Document segment
--------------------------------------------------
Time: 2 – 4pm
Place: Sheffield Hallam University, City Campus. Charles Street Building, Room 12.2.19 (This is on the second floor), Howard Street, S1 1WB.
Speaker 1: Sam Fellows
Title: “Why symptom-based approaches are not enough: the value of psychiatric diagnoses”
Critics are concerned that psychiatric diagnoses fail to accurately describe patients and therefore should be abandoned. Most patients do not have all symptoms associated with their diagnosis and most patients have symptoms which are not associated with their diagnosis. Knowing someone has a diagnosis seems to convey much less useful information compared to knowing what symptoms someone has. This situation has lead critics of psychiatric diagnosis to claim diagnoses make no contributions to understanding individuals, they are harmful distractions and should be abandoned (e.g. Timini, Gardner & McCabe 2011). Psychiatrists should instead establish what symptoms an individual has rather than give them a diagnosis. In this paper I will employ Ronald Giere’s account of scientific theories to show that those critics are mistaken to see psychiatric diagnosis as making no useful contribution.
--------------------------------------------------
Data shown
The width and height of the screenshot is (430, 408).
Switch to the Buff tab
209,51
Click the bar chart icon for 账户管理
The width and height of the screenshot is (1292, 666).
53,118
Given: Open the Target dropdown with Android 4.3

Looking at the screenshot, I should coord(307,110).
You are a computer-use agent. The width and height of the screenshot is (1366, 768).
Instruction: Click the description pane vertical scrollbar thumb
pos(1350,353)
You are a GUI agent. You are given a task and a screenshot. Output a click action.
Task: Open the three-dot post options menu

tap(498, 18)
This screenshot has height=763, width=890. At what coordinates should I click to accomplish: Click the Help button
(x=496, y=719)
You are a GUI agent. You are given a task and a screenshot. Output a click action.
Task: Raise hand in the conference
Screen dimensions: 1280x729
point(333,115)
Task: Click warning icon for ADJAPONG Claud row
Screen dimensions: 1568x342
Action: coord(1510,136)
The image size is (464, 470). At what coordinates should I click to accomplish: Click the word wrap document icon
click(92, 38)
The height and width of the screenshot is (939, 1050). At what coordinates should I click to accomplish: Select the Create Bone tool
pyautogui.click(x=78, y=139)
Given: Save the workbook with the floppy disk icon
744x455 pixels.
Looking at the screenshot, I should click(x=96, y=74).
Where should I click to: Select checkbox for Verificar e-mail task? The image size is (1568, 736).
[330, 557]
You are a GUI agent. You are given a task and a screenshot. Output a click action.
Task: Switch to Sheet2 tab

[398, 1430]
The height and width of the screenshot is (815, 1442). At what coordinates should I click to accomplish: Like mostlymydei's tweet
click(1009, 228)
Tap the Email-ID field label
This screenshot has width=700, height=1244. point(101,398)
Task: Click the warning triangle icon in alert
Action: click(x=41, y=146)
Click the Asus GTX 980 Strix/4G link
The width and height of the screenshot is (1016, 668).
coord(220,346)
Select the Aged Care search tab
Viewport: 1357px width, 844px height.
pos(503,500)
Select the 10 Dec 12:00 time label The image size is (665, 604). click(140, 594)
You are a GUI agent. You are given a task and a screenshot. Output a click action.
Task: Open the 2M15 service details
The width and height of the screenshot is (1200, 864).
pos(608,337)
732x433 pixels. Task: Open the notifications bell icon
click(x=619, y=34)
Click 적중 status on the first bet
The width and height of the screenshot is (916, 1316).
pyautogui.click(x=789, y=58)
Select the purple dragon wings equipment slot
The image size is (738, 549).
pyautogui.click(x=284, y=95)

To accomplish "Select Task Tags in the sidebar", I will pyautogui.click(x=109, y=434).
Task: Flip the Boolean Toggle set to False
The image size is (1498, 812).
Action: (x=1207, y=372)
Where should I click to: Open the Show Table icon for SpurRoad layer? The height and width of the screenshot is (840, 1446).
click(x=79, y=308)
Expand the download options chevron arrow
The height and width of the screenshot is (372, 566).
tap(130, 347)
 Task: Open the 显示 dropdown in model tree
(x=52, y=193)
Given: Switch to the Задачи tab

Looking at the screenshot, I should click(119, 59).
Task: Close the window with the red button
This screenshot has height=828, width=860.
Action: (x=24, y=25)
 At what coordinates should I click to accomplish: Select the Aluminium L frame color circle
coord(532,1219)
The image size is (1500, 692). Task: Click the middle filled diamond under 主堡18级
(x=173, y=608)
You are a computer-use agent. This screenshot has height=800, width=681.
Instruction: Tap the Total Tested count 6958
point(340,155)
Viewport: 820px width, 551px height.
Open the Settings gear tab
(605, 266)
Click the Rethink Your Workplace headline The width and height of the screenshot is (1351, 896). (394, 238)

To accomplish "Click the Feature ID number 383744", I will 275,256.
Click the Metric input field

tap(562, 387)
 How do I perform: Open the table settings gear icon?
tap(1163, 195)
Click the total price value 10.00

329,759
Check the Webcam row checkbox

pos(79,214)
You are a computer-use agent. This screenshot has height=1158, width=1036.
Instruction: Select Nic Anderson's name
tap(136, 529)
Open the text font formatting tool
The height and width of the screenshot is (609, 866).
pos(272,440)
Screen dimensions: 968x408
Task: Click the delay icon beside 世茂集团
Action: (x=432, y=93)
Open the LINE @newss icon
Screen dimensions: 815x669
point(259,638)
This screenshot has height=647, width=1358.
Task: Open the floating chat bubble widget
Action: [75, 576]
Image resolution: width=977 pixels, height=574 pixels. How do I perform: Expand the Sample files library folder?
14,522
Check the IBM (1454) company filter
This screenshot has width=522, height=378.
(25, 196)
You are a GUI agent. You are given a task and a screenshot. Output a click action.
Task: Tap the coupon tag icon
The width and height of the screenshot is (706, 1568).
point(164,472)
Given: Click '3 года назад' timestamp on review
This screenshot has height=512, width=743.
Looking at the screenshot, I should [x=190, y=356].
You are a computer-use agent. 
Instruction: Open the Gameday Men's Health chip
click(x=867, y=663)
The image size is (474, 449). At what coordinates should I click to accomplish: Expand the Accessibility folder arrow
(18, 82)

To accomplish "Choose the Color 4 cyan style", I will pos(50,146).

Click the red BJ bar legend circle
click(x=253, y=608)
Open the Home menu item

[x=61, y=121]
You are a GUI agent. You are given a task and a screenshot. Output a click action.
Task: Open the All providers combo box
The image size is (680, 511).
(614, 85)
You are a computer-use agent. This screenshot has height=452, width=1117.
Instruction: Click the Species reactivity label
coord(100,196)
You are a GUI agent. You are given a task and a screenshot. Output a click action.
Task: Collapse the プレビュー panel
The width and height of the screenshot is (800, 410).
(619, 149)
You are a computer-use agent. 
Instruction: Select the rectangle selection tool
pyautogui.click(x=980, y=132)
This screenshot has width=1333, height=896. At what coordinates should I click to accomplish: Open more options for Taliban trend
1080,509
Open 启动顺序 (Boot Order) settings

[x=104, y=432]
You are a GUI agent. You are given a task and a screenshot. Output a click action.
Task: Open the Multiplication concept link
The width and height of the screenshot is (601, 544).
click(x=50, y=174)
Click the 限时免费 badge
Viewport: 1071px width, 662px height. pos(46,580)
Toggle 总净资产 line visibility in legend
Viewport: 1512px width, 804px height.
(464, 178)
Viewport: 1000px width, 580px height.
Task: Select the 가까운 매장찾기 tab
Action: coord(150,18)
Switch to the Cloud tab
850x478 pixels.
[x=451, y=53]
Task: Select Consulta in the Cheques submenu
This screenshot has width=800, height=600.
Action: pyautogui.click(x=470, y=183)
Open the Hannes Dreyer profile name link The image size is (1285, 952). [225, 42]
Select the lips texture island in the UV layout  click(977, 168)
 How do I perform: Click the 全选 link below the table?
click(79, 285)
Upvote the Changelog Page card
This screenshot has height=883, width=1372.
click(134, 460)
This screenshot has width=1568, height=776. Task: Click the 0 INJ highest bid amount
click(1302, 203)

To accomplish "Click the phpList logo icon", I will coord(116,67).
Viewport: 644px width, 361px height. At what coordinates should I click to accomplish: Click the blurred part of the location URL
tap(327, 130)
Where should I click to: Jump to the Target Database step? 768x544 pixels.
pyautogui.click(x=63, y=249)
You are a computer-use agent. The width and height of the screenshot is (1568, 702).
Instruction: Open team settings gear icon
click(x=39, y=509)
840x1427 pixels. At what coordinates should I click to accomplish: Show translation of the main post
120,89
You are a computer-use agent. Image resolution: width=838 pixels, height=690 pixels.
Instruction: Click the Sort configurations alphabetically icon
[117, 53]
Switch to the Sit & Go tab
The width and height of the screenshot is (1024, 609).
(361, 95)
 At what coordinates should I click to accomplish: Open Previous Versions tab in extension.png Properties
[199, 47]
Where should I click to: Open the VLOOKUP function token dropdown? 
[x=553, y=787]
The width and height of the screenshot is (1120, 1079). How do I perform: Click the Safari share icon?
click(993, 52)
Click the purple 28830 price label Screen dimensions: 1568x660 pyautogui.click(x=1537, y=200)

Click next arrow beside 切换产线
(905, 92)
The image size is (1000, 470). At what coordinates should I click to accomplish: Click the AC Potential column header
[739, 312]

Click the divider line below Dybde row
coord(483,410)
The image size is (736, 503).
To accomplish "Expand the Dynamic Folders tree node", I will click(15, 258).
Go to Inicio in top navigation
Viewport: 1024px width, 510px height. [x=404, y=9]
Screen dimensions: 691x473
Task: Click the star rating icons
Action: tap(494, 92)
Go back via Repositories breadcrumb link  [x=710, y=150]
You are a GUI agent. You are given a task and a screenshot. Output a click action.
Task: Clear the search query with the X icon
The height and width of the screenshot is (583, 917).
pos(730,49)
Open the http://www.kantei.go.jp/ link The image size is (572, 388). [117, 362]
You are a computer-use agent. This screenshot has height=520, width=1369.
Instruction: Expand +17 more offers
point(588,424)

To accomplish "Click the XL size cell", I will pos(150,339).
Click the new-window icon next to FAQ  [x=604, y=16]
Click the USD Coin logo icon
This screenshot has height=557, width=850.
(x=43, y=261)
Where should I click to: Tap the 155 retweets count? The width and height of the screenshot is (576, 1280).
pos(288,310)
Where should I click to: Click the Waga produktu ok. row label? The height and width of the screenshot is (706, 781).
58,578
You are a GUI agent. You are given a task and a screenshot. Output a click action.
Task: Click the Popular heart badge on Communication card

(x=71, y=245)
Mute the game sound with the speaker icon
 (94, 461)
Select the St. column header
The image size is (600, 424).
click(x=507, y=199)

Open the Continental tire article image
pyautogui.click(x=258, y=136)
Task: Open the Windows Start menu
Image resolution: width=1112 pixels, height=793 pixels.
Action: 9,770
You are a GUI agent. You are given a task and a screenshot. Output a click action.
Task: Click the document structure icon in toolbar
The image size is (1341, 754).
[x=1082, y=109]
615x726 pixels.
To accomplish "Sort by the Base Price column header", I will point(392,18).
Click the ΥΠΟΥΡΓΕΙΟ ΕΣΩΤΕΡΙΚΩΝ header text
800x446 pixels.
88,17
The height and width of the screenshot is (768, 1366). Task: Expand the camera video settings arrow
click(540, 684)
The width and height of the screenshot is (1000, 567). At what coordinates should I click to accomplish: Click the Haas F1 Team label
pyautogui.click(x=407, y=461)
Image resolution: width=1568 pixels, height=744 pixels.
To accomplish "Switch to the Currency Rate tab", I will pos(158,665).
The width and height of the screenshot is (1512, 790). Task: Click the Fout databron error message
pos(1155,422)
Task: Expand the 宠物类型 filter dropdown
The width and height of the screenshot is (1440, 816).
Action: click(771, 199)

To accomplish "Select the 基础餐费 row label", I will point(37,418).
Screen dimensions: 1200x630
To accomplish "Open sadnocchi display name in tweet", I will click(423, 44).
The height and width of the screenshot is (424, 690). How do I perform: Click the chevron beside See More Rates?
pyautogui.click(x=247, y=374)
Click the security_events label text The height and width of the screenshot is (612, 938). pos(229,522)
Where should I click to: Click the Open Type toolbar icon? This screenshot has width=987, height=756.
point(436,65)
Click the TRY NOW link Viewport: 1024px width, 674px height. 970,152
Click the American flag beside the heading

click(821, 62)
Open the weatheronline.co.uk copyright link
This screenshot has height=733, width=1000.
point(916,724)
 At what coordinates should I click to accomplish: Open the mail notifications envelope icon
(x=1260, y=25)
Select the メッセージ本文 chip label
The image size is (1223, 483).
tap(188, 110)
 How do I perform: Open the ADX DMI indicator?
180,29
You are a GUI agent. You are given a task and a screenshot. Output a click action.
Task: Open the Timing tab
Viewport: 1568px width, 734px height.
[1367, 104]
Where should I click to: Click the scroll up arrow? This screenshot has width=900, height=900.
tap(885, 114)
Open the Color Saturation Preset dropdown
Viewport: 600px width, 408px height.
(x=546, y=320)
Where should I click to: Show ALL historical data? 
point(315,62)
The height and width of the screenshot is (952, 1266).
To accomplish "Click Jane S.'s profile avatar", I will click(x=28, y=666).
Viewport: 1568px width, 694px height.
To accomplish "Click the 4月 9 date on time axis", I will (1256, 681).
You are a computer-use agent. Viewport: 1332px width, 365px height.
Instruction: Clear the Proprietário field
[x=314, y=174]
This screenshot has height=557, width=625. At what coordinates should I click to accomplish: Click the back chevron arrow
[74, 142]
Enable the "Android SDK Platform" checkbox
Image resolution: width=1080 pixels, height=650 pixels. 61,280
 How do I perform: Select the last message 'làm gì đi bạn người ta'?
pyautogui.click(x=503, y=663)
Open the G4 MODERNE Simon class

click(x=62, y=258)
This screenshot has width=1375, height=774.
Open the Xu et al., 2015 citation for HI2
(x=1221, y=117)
--------------------------------------------------
To do
1. Based on the talk announcement, do these statements agree with it? Answer yes or no for each, quoting the words that decide it.
(a) The talk takes place in a room on the second floor.
(b) Most patients have every symptom linked to their diagnosis.
(c) The speaker plans to draw on Ronald Giere's account of scientific theories.
2. Write out the stretch of the talk announcement from "Time: 2 – 4pm" through "Street, S1 1WB.", replacing "City Campus" with "Main Campus".

Solved problems
1.
(a) Yes: "Room 12.2.19 (This is on the second floor)"
(b) No: "Most patients do not have all symptoms associated with their diagnosis"
(c) Yes: "I will employ Ronald Giere’s account of scientific theories"

2.
Time: 2 – 4pm
Place: Sheffield Hallam University, Main Campus. Charles Street Building, Room 12.2.19 (This is on the second floor), Howard Street, S1 1WB.